▼
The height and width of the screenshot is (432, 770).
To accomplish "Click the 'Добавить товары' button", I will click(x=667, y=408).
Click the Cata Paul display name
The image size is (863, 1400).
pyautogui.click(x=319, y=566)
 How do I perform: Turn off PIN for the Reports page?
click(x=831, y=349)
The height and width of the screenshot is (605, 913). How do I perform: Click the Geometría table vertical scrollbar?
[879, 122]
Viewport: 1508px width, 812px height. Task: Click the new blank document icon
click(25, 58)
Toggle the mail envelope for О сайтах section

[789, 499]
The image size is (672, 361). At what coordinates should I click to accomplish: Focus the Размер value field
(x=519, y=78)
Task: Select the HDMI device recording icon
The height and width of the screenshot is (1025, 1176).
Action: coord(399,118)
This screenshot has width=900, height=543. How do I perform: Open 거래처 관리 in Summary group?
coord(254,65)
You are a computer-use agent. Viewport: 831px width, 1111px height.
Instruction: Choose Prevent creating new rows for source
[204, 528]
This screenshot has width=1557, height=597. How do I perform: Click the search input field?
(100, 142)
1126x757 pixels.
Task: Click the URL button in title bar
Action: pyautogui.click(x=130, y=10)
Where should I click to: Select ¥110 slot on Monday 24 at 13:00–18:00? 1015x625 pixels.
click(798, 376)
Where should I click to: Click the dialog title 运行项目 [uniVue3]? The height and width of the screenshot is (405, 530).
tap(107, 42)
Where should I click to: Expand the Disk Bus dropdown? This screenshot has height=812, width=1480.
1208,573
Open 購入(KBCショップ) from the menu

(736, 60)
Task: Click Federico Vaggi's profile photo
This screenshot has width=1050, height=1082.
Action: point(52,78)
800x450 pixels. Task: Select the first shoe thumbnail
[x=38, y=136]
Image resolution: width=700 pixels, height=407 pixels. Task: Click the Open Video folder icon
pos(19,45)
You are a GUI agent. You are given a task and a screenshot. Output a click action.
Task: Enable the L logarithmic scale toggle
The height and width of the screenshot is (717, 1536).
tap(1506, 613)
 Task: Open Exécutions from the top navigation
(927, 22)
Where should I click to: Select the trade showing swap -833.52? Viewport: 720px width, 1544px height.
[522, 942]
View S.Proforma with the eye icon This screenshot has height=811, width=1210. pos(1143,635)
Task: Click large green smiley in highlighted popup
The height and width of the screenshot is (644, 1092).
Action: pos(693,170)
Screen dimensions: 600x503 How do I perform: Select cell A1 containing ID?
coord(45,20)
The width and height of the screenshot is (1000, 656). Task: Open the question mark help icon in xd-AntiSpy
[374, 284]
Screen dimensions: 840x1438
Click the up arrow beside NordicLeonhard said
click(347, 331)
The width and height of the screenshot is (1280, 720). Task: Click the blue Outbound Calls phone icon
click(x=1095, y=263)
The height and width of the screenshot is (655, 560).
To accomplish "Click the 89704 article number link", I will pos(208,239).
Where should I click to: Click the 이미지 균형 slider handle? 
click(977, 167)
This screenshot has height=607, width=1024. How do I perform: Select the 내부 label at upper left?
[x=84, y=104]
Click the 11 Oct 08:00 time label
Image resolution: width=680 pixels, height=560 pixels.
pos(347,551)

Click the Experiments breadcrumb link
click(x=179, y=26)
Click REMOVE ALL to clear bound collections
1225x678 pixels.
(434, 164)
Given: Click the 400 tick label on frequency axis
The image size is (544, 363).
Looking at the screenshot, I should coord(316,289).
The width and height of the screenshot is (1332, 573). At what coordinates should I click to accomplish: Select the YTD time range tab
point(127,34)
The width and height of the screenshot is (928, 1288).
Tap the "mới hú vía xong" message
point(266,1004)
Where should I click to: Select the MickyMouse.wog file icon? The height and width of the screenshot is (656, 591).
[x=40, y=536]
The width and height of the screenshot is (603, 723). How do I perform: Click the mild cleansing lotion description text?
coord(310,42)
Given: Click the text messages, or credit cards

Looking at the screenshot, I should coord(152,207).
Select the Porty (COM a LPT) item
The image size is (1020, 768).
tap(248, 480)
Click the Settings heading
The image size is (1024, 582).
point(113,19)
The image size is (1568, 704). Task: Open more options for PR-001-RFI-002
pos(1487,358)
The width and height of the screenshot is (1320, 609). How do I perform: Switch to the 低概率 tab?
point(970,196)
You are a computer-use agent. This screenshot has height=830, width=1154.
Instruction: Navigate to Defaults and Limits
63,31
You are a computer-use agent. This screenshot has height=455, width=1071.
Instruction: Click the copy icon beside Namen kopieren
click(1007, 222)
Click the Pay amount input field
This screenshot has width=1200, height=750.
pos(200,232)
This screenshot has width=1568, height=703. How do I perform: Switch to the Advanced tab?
▲
The job is to copy each line from the material above that holds the word "agent".

You are a computer-use agent. Viewport: 831px width, 1111px height.
You are a GUI agent. You are given a task and a screenshot. Output a click action.
You are a computer-use agent. This screenshot has height=830, width=1154.
You are a computer-use agent. This screenshot has height=455, width=1071.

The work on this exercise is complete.